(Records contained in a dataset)
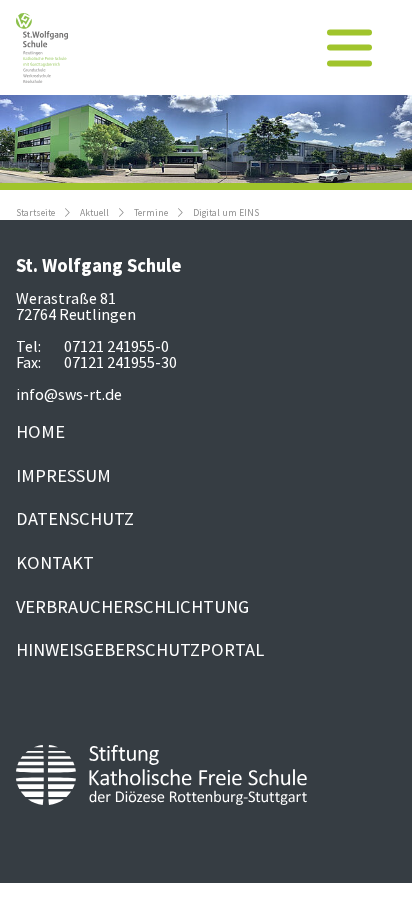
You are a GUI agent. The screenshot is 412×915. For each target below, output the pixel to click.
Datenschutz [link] (75, 518)
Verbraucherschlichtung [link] (132, 606)
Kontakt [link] (55, 562)
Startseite (35, 213)
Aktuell (94, 213)
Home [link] (40, 431)
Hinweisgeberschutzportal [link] (140, 649)
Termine (151, 213)
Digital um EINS (226, 213)
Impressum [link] (63, 475)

**Task to carry out:** Extract, word for word, each line from the top of the data down to and including the line with "Home [link] (40, 431)"; skip the pictures.

**Finished task:**
You are a GUI agent. The screenshot is 412×915. For each target below, output the pixel to click.
Datenschutz [link] (75, 518)
Verbraucherschlichtung [link] (132, 606)
Kontakt [link] (55, 562)
Startseite (35, 213)
Aktuell (94, 213)
Home [link] (40, 431)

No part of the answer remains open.